*Фрагмент документа:*
.....
Оперируя корнями вместо слов, древнеиндийские грамматики предложили
несколько оригинальных и весьма удачных способов обозначить, что речь идет
именно о каком-то конкретном глагольном корне, а не об обычном, полноценном и самостоятельном слове.
1.2. Индийские способы цитирования корней. Словари санскрита приводят
глаголы не в финитной форме (например, в немаркированной граммеме третьего лица), а под соответствующим корнем.
Корневая морфема впервые абстрагирована и идентифицирована уже в брахманической части текстов самхит черной Яджурведы (1-я четверть I тыс. до
н. э.). Доказательством того, что во времена сочинения трудов Brāhmaṇa уже
закрепилось четкое деление слов на основу и суффикс, служит метаязыковое
использование притяжательных суффиксов – mat и – vat в значении «содержащий определенное слово (или словоформу)» [Werba 1997]. Такое деление послужило твердой основой для дальнейшего этимологического теоретизирования.
Обычно, если Brāhmaṇa хотят сослаться на определенную строку из ведийского корпуса текстов, содержащую слово, образованное от конкретного корня,
они прибегают к причастию прошедшего времени [Edgren 1878].
.....
*Данные для задания:*
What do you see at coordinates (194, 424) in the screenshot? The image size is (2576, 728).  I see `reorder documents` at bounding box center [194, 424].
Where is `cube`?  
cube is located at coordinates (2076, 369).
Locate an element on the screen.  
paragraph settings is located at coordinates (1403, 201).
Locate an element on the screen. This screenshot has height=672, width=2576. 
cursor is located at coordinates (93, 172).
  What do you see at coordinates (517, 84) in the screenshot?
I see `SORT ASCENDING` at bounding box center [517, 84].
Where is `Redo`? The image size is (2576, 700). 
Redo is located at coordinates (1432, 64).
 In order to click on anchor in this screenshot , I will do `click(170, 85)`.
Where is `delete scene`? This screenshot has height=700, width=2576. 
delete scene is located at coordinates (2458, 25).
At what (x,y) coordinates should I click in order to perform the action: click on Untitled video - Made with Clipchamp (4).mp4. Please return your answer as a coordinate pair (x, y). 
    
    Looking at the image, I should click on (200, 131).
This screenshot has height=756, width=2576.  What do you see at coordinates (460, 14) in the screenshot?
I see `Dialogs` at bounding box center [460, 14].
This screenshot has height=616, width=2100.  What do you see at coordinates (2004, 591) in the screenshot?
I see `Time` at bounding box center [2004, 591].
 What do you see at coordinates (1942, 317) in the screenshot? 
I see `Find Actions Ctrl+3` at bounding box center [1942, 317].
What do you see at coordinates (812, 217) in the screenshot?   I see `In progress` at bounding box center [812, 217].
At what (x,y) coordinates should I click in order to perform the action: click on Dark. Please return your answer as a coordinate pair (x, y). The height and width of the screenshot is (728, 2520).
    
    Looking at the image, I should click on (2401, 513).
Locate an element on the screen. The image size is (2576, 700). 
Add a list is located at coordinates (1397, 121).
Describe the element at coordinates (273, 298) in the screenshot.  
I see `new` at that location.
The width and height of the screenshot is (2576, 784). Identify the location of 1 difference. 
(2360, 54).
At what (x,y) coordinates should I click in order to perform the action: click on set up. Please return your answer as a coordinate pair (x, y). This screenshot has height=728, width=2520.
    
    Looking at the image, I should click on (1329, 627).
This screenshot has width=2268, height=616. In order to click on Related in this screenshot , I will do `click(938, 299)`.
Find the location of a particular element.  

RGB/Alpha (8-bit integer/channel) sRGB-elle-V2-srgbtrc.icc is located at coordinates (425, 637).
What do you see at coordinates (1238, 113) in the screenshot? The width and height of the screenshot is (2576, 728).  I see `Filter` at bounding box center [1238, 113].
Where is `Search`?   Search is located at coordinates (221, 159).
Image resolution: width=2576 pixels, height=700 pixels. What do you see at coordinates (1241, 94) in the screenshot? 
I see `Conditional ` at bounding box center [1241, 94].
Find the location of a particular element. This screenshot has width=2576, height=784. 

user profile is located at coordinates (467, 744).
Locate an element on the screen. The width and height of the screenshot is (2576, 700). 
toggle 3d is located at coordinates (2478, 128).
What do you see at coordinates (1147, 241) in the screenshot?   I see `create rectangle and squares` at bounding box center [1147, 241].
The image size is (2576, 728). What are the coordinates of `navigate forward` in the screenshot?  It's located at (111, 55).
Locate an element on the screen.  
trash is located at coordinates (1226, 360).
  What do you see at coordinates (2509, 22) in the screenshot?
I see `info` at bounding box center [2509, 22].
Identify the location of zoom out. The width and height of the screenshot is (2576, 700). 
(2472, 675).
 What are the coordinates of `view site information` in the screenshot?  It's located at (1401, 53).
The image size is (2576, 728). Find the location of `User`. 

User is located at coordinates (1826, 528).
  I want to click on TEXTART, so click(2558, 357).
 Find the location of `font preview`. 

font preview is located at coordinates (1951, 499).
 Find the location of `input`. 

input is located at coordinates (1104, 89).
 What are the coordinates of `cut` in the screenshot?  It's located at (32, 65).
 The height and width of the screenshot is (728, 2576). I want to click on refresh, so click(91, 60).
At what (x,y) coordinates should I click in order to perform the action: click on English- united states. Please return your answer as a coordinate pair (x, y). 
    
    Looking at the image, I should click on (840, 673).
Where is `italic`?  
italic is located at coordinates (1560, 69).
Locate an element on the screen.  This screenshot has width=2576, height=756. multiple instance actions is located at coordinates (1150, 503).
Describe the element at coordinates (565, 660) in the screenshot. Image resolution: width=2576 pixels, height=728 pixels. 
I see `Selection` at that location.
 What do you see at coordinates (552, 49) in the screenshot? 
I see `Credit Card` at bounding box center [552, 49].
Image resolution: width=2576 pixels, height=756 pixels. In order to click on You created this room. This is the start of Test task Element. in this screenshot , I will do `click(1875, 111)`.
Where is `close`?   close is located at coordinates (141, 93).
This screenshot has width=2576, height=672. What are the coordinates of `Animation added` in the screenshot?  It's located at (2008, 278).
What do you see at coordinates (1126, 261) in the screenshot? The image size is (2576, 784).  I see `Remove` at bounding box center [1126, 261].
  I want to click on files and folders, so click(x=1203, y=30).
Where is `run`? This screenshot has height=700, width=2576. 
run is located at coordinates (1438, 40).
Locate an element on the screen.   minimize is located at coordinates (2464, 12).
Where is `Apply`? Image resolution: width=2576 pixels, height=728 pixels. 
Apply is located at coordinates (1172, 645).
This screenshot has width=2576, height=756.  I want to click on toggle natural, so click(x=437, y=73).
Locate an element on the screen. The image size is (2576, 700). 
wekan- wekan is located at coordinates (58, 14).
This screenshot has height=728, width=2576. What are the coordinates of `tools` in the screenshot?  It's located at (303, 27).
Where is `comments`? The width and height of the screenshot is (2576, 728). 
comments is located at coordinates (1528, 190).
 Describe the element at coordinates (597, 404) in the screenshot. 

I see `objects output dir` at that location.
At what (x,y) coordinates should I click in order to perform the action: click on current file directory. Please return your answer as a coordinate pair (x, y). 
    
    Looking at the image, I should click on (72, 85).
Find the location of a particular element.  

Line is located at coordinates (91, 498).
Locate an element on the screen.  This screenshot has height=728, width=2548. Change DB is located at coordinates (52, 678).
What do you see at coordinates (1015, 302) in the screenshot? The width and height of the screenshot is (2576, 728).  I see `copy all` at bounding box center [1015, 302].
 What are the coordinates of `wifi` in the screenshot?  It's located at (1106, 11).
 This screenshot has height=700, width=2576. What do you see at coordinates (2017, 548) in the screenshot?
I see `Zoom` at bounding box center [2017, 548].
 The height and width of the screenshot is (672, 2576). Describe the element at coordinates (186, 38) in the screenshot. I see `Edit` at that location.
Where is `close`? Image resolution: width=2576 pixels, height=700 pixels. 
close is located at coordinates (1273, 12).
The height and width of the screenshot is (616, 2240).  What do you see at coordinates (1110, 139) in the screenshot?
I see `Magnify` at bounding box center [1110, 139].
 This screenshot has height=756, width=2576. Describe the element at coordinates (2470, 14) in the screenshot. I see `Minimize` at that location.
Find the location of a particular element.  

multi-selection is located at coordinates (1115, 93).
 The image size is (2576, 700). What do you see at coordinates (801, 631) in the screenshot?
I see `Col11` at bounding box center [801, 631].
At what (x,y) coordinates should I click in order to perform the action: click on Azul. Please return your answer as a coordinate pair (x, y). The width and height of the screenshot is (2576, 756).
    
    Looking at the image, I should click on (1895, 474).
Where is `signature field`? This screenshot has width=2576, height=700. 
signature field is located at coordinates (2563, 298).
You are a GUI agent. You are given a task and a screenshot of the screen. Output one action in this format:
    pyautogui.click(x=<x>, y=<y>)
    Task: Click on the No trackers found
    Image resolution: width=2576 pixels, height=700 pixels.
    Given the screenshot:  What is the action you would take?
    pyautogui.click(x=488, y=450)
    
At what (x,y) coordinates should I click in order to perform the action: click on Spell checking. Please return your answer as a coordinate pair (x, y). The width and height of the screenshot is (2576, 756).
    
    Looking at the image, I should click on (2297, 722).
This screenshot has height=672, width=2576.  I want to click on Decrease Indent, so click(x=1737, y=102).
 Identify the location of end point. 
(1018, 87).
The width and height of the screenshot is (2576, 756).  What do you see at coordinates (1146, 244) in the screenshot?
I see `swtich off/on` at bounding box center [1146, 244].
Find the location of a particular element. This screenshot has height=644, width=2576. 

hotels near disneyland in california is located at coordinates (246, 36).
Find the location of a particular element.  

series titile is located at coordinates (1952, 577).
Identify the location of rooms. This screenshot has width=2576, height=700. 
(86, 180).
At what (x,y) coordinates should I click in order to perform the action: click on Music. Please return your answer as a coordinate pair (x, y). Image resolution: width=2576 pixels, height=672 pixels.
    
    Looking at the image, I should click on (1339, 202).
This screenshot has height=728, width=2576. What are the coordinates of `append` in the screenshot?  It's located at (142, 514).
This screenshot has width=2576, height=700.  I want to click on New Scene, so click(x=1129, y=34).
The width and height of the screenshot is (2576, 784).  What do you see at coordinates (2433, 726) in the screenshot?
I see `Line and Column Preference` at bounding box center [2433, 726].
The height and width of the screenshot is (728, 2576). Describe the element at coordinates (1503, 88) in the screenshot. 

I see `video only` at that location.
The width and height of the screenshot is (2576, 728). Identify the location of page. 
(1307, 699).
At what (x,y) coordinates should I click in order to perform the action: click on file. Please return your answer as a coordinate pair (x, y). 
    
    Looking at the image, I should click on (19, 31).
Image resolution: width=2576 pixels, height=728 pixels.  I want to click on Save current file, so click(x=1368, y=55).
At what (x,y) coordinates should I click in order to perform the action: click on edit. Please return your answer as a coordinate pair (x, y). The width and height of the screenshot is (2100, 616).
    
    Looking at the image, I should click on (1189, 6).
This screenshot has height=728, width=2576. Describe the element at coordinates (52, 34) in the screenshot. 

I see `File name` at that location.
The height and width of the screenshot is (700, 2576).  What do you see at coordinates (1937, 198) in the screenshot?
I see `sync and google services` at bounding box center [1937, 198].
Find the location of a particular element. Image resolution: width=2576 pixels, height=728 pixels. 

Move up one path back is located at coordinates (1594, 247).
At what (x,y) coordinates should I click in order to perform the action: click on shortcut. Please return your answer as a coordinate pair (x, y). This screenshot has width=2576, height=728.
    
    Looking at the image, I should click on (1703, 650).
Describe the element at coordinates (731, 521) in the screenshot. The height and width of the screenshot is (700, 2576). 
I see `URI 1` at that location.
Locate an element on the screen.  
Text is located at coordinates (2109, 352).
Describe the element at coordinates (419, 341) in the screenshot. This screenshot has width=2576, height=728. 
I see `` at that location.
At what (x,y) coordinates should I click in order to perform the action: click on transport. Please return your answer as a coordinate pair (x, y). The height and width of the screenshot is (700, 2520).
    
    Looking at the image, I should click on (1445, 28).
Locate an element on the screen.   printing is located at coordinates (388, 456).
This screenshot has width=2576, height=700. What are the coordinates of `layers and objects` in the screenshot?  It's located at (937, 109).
.....
*Задания:*
- a) Перепишите целиком фрагмент о цитировании санскритских корней, ничего в нем не меняя.
- b) Из строк с данными выведите только отрезок от строки с «Identify the location of end point.» до строки с «center [1146, 244].» включительно. В нем замените «end point» на «start point», а все прочее оставьте без изменений.

*Ответы:*
- a)
Оперируя корнями вместо слов, древнеиндийские грамматики предложили
несколько оригинальных и весьма удачных способов обозначить, что речь идет
именно о каком-то конкретном глагольном корне, а не об обычном, полноценном и самостоятельном слове.
1.2. Индийские способы цитирования корней. Словари санскрита приводят
глаголы не в финитной форме (например, в немаркированной граммеме третьего лица), а под соответствующим корнем.
Корневая морфема впервые абстрагирована и идентифицирована уже в брахманической части текстов самхит черной Яджурведы (1-я четверть I тыс. до
н. э.). Доказательством того, что во времена сочинения трудов Brāhmaṇa уже
закрепилось четкое деление слов на основу и суффикс, служит метаязыковое
использование притяжательных суффиксов – mat и – vat в значении «содержащий определенное слово (или словоформу)» [Werba 1997]. Такое деление послужило твердой основой для дальнейшего этимологического теоретизирования.
Обычно, если Brāhmaṇa хотят сослаться на определенную строку из ведийского корпуса текстов, содержащую слово, образованное от конкретного корня,
они прибегают к причастию прошедшего времени [Edgren 1878].

- b)
 Identify the location of start point. 
(1018, 87).
The width and height of the screenshot is (2576, 756).  What do you see at coordinates (1146, 244) in the screenshot?
I see `swtich off/on` at bounding box center [1146, 244].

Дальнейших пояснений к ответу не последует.